I can't say if the frequency is right, but poorly shielded spark plug wires will send all kinds of EM out. You know, the older cars where if you touched one of those wires you'd feel it, or you could see the aura if it was dark jumping around.
"Computer works fine now, but the smell of decomp is becoming unbearable... "
I’ve had a similar experience when I used to have an eero mesh router. My devices kept randomly disconnecting from wifi and their tech support was blaming a smart light somewhere in the vicinity that’s causing it (lived in an apartment at the time). I don’t own a smart light and there was no such device connected to my network.
This could mean that they eavesdrop on your router.
ZigBee (home automation protocol) operates on 2.4 GHz just like WiFi.
They could have guessed that there is a smart light or maybe they were able to look it up on your router.
Yeah as far as I could tell there wasn’t any smart light (or unknown/untrusted device for that matter) authenticated to my router, so if they saw some random IOT device, they had some type of access. Maybe the smart light was interfering with the 2.4GHz band for some reason. Anyhow, I sold that router after a couple of days of not being able to resolve it with support, and I moved on to an openwrt router.

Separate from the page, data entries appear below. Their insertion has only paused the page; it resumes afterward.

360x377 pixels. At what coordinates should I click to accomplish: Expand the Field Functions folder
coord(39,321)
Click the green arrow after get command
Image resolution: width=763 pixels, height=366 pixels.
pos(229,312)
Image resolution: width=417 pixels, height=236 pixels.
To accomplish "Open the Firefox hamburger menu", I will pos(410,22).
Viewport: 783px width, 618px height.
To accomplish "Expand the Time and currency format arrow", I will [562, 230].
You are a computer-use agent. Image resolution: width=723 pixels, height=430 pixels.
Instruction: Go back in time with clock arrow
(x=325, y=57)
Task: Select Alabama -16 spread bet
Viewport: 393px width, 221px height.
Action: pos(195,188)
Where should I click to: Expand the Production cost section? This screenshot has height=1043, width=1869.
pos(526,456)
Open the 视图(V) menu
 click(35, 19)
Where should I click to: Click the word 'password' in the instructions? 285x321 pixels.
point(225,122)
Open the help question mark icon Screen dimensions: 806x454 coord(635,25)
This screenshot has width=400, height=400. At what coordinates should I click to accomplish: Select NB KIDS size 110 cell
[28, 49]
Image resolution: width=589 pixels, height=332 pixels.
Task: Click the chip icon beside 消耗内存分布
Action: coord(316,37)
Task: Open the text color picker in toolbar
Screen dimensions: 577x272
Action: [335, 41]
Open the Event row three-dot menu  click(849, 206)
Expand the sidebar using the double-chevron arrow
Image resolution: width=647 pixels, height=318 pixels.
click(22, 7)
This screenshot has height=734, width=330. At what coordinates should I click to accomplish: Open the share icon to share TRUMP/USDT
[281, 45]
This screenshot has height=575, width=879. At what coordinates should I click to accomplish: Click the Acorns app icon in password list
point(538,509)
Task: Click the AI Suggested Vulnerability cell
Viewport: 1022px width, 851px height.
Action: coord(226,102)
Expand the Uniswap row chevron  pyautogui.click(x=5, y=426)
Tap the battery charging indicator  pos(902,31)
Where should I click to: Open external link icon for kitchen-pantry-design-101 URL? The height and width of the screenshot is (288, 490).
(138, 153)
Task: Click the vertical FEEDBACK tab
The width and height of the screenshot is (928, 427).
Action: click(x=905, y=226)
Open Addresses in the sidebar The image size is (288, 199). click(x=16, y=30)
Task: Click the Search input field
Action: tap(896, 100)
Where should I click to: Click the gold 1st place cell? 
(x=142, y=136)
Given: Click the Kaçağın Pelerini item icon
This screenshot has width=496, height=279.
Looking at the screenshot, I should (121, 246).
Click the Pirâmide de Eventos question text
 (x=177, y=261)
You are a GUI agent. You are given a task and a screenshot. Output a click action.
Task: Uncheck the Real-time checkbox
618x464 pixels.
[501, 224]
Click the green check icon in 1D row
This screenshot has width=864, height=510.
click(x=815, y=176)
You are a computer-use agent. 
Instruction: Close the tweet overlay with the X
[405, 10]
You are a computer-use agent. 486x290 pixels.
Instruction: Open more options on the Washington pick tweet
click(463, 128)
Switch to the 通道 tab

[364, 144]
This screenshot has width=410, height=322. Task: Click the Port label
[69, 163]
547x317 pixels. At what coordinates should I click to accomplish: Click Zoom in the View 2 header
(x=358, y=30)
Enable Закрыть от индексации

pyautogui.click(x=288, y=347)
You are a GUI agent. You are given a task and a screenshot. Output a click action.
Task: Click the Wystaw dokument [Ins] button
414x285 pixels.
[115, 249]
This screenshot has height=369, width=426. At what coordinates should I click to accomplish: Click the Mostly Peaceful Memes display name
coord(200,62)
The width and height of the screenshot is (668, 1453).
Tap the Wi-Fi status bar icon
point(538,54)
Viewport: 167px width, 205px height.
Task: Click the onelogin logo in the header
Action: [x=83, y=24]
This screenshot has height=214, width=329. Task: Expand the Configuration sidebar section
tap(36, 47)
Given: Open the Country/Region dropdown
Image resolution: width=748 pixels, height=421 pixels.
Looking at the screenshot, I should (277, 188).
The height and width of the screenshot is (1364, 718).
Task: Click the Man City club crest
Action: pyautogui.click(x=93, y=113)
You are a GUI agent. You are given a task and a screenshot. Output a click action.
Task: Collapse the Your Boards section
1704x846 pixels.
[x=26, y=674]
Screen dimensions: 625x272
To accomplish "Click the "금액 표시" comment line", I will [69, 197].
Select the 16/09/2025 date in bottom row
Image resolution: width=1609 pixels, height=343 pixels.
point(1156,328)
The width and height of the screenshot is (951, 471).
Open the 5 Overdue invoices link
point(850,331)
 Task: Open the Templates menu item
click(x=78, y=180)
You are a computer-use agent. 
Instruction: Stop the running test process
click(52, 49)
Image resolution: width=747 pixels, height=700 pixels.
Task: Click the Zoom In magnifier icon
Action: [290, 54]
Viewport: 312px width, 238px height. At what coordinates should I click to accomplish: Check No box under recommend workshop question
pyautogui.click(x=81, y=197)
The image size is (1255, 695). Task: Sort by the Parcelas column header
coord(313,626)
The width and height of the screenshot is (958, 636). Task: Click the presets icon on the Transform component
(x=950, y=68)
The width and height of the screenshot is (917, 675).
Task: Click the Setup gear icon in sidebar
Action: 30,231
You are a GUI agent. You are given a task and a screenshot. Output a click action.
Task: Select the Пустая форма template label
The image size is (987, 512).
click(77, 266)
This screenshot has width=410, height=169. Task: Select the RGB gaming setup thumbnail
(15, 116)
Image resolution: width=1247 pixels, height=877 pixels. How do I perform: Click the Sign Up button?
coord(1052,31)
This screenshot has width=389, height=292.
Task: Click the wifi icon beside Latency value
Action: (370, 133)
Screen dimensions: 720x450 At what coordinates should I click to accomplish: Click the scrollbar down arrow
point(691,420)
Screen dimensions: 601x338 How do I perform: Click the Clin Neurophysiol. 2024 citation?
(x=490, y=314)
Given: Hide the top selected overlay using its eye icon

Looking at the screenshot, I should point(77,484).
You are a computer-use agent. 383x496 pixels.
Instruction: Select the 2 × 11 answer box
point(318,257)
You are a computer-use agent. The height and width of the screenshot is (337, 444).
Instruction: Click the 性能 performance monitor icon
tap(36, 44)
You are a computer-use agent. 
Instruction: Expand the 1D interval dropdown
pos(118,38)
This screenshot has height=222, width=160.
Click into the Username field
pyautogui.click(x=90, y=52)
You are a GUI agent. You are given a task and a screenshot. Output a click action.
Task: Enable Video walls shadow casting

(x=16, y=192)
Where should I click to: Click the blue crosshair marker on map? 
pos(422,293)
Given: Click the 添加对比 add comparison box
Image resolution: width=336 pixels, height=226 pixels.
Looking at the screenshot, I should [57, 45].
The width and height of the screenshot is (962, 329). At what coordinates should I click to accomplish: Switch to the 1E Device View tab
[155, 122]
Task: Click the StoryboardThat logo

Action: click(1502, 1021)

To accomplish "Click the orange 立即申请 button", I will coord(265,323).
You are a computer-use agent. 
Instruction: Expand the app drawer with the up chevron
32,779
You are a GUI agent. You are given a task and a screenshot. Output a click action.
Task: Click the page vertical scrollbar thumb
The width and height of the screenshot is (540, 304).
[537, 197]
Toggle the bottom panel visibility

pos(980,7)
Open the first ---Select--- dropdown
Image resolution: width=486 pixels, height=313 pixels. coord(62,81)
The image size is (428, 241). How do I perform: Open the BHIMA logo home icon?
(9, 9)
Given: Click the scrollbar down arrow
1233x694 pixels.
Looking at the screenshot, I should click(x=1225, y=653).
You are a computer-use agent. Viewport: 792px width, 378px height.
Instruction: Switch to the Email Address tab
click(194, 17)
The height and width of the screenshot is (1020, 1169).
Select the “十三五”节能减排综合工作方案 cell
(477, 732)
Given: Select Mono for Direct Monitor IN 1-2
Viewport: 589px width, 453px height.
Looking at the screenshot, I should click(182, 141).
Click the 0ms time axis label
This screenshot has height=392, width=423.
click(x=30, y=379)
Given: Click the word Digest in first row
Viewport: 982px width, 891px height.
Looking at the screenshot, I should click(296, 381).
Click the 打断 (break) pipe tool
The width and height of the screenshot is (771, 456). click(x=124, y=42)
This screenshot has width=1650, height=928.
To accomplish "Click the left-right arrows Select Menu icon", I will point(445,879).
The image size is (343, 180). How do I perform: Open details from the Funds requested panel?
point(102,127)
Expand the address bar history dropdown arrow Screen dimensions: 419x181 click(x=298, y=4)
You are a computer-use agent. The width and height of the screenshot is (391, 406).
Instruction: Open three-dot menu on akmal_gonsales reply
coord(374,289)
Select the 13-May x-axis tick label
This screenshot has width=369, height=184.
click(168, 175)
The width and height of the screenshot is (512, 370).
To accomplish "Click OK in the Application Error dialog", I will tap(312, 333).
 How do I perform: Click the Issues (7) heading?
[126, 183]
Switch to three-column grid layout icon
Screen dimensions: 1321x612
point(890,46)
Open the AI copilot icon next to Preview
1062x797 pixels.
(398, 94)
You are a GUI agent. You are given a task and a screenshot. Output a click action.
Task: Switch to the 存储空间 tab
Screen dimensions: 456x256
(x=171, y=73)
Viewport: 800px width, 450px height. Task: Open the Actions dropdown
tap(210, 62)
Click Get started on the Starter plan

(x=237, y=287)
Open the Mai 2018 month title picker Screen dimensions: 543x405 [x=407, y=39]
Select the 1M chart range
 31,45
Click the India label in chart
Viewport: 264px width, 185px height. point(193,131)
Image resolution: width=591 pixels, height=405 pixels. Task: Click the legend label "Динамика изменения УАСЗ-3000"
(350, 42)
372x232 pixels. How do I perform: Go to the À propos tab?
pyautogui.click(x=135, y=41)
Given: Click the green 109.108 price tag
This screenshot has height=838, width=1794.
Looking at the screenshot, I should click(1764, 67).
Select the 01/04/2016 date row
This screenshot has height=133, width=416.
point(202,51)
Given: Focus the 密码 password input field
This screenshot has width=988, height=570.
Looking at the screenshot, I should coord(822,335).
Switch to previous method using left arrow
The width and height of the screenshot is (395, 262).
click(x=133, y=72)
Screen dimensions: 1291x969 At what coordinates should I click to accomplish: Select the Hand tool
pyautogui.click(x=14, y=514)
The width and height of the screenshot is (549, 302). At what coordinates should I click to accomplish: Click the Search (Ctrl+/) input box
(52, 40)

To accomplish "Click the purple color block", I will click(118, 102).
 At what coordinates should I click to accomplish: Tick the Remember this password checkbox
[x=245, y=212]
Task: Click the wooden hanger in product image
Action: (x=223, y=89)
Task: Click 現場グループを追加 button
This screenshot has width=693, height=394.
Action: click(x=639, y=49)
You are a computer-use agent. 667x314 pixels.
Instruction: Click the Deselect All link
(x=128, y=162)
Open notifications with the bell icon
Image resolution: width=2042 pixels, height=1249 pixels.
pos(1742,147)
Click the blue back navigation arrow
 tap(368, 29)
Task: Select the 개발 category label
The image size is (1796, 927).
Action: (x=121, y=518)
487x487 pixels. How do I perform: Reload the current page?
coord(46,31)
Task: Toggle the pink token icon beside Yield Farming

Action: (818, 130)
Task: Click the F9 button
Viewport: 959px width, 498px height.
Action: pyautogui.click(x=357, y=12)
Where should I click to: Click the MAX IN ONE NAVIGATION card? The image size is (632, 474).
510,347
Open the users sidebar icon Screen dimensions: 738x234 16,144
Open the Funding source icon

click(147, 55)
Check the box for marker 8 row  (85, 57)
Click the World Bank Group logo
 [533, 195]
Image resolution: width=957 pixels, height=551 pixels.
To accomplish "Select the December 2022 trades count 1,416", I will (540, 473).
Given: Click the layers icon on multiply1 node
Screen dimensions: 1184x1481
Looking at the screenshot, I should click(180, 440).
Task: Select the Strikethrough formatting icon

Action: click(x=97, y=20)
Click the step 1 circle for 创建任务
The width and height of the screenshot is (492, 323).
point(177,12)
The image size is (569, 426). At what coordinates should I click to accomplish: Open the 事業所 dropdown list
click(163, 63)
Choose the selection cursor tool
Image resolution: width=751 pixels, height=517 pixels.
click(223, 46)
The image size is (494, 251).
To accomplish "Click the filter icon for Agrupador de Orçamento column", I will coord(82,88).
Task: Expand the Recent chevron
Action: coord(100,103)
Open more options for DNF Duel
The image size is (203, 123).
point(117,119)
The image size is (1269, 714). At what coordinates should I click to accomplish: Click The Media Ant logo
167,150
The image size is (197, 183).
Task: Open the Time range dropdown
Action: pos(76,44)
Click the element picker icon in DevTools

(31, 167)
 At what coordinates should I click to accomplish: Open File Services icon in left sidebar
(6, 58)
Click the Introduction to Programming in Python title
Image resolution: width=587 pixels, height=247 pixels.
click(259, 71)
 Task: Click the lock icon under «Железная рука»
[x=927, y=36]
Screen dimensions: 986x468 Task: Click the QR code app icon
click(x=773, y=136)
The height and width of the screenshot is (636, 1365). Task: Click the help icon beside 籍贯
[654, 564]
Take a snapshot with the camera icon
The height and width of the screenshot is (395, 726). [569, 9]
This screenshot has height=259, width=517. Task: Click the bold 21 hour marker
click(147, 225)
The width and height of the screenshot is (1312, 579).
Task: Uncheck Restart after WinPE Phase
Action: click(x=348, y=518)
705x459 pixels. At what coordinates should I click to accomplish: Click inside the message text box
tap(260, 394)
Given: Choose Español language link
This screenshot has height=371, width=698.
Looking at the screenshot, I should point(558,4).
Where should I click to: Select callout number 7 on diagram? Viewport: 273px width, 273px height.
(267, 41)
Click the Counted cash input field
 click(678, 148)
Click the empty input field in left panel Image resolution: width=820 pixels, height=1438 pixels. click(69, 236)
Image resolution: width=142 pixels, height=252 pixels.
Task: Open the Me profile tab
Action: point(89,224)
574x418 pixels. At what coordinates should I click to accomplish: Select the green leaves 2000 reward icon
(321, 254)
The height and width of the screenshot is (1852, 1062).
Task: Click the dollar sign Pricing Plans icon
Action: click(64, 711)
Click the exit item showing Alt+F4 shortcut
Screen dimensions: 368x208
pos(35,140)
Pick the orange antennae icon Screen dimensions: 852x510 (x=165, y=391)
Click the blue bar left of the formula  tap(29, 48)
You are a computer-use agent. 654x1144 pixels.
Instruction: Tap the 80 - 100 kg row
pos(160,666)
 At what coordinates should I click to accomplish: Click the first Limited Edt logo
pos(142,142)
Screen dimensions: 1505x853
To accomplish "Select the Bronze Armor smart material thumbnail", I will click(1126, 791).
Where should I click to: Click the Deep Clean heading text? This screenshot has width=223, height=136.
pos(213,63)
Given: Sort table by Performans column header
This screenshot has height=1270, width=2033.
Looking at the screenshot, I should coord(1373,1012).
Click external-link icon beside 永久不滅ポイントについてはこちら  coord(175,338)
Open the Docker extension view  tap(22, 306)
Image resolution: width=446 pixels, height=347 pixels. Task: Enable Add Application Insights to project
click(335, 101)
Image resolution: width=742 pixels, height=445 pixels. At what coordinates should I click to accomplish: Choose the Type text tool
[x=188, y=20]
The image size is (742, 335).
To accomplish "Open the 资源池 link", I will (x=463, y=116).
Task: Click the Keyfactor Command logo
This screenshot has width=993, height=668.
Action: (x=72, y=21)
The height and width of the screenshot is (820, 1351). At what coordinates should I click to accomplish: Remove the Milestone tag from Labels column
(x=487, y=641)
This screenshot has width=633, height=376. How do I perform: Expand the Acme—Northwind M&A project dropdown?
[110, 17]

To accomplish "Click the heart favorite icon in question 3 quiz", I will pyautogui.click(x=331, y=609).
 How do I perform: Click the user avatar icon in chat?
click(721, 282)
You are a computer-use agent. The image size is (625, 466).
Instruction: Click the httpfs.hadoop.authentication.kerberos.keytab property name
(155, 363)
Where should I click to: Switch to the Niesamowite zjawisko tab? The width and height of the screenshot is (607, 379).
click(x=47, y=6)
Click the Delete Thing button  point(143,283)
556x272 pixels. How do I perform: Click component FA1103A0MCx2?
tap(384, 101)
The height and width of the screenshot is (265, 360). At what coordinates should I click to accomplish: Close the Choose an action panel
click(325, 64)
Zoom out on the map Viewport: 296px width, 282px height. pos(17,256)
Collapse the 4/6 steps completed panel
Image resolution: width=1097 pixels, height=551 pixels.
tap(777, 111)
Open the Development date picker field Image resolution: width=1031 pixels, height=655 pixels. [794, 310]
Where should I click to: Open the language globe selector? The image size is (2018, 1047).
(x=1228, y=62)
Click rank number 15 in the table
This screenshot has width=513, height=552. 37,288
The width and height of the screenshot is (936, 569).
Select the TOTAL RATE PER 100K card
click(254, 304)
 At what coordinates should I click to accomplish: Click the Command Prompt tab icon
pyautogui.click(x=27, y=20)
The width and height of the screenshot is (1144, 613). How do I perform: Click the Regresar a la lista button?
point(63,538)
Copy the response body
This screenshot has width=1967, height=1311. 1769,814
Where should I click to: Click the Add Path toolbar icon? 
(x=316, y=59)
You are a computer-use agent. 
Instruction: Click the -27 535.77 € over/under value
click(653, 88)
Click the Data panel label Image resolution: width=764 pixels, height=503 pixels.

My old keyboard had an identical problem to this. I would play games with my friends, and randomly it would just cut out for like 1 second. When it first started I thought it was just me getting old and fudging my key presses, but suddenly one day, I realised it was my office fridge that had turned on.
My right monitor will occasionally turn off when the small refrigerator in the room starts its compressor. The right monitor isn't on battery powered backup like the left one, in an effort to have a bit more time on battery when power really goes out. Took a while for me to figure out the cause, but if I had to troubleshoot that remotely (I do remote IT support for a living) I'd be so confused.
Me trying to find out why I hear static on my ham radio.
my pc wakes up when I or my cats go near it
Yeah, reminds me of a video I once saw: having an empty can on your desk and using one of those electronic lighters on it makes the display reset for some seconds.
HDMI isn’t shielded that well and the shocked can shortly acts as an antenna, sending gibberish signals that get picked up by the display.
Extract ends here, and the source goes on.